Michael F. answered • 04/12/22
PhD in Mat with 30+ Years of Teaching Experience in Math and Comp Sci
I assume the board is rectangular.
Suppose A, B, C are points on the board (or the edges of the board) such that triangle ABC has the greatest area among such triangles.
I claim that A, B, and C must all lie on the boundary of the board (on a corner or on an edge).

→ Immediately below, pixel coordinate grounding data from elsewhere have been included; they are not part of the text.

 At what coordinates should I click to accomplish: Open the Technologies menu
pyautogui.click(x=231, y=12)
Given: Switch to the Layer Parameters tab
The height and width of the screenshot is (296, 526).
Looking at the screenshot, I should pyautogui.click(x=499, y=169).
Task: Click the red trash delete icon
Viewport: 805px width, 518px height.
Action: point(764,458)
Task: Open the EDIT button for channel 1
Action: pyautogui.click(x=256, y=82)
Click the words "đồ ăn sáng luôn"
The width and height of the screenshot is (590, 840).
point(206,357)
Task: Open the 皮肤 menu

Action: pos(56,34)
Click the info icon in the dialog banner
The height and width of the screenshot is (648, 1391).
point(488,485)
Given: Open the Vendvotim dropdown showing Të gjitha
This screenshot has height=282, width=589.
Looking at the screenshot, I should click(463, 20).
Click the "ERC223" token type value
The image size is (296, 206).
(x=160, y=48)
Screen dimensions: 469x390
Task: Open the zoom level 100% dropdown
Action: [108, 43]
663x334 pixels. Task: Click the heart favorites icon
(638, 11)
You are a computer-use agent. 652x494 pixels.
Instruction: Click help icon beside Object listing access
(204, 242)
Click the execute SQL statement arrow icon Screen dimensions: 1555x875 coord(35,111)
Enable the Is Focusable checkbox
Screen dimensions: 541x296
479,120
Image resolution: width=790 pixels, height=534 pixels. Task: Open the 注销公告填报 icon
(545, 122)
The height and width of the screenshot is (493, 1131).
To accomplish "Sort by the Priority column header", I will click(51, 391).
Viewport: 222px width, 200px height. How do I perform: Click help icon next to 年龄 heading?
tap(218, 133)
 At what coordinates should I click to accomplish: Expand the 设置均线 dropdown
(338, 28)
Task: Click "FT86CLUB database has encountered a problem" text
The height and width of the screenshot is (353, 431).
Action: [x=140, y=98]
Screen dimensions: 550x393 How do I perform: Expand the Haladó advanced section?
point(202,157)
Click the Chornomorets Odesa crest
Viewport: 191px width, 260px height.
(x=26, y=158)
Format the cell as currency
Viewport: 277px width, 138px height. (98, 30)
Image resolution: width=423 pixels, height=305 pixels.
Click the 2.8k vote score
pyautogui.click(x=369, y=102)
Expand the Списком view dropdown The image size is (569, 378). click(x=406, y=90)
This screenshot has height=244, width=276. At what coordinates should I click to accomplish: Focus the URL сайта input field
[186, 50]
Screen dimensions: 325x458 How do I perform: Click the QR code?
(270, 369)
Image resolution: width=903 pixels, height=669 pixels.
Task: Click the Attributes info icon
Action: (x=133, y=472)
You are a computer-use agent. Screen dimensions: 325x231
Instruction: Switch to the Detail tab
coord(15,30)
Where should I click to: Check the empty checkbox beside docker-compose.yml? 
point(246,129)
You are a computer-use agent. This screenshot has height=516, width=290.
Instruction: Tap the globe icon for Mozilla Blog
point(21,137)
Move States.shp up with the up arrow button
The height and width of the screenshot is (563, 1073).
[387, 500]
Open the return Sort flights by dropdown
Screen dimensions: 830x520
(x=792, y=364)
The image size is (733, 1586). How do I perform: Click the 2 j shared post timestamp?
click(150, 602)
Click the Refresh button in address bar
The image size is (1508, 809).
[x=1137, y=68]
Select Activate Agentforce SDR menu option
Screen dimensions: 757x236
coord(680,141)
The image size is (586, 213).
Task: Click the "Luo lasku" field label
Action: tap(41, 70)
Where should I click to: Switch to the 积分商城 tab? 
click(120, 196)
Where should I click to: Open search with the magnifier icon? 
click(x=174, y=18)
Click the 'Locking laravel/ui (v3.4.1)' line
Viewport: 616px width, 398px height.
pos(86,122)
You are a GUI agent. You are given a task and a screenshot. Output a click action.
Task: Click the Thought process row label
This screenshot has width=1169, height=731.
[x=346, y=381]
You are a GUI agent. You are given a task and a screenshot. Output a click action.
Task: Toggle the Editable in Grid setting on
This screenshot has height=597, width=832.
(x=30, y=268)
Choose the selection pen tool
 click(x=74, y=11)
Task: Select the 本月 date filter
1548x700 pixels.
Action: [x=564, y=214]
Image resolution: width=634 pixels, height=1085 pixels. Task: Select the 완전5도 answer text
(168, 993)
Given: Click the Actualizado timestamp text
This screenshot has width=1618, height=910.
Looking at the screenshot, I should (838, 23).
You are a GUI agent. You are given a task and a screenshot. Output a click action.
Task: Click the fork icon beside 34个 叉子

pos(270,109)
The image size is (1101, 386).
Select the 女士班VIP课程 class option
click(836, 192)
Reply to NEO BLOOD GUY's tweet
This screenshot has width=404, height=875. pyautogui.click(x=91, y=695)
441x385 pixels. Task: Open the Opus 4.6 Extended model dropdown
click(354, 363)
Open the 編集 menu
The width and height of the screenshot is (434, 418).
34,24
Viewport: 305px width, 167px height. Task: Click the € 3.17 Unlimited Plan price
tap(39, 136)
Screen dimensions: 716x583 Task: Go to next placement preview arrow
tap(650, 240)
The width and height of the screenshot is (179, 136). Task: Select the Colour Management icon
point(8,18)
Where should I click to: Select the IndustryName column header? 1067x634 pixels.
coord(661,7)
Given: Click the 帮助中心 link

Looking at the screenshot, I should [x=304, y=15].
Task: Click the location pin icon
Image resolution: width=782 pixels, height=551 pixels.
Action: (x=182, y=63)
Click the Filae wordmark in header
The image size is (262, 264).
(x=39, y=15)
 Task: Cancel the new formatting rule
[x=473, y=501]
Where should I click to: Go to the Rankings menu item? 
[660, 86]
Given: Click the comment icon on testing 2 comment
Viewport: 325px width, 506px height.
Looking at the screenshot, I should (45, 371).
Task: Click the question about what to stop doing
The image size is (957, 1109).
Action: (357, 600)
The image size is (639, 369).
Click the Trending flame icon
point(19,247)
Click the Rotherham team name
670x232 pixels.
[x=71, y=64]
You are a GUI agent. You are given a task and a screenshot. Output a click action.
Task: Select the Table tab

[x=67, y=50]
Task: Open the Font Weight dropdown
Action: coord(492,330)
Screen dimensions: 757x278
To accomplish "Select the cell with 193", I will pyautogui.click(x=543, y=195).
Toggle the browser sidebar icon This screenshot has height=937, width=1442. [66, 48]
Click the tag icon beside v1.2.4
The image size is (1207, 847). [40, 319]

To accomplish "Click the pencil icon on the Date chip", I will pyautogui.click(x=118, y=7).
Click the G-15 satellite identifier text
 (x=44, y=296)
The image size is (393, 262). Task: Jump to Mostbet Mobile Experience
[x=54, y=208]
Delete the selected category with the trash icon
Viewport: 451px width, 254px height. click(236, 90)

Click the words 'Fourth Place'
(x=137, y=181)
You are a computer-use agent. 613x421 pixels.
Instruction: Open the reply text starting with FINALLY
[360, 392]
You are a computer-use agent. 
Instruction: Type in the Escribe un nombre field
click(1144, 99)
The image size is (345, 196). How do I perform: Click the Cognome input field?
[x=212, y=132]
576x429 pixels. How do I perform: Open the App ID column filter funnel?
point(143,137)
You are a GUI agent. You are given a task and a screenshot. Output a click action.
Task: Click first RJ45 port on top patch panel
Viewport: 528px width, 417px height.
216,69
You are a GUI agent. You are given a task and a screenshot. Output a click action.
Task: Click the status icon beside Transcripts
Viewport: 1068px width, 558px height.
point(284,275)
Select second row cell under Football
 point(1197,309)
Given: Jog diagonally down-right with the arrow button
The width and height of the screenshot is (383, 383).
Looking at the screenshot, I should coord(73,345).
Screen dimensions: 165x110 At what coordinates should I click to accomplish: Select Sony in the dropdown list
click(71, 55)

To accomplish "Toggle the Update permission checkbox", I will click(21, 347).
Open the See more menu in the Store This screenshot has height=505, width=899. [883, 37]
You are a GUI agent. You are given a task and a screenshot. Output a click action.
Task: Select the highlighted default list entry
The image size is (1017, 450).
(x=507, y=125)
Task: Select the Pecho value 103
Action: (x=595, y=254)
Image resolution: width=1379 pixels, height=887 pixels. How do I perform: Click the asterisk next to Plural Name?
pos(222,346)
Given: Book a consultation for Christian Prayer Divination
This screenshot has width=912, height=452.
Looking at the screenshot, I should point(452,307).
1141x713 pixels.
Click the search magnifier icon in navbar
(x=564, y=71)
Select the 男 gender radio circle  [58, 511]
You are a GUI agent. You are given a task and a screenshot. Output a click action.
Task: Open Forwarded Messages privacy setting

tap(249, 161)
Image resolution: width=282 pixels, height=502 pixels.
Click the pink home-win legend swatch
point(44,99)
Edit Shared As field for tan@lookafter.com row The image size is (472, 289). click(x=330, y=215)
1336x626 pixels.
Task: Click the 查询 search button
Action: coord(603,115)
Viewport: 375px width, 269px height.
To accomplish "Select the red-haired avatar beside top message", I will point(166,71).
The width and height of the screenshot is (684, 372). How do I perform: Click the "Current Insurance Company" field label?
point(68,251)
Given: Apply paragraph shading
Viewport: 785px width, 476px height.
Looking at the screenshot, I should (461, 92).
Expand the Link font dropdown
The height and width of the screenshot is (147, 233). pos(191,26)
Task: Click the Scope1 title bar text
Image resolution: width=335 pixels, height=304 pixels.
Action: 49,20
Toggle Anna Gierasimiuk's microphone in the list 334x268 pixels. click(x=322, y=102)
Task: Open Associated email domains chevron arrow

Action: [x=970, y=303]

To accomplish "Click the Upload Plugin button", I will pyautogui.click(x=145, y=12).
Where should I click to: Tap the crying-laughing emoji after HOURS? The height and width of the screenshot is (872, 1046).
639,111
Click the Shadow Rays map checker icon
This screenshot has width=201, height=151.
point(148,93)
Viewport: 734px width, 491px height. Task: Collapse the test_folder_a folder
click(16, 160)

Suppose one of the vertices, w.l.o.g. A, is not on the boundary of the board. Then there is a disc D centered at A that is entirely in the interior of the board. The area of ABC is half of the length of line segment BC times the length of a perpendicular dropped from A to the line BC. Follow that line segment away from A in the direction away from line segment BC, but staying in D, to a point A' in D. A'BC has base BC and altitude to A' greater than to A, contradicting the maximal area of ABC
If a vertex (again w.l.o.g. A) is not at a corner of the board, then it is on an edge parallel BC, the opposite edge of triangle ABC, because otherwise, moving A along the edge in one direction would decrease area ABC and moving the other direction would increase it, the latter being a contradiction to ABC's maximum area. So BC is parallel to a side of the board that A is on, so pushing it to coincide with that opposite side would increase ABC's area, BC must already be that opposite side. This triangle has area equal to half of the area of the board (with a side length as base, and an altitude parallel and equal in length to the other sides).
On the other hand, if all three of A, B, C are corners of the rectangle, then that triangle also has area half the area of the board.
So the probability of the disc landing in this triangle is approximately 0.5, exactly if the disc's location is given by its center, which can land anywhere on the board.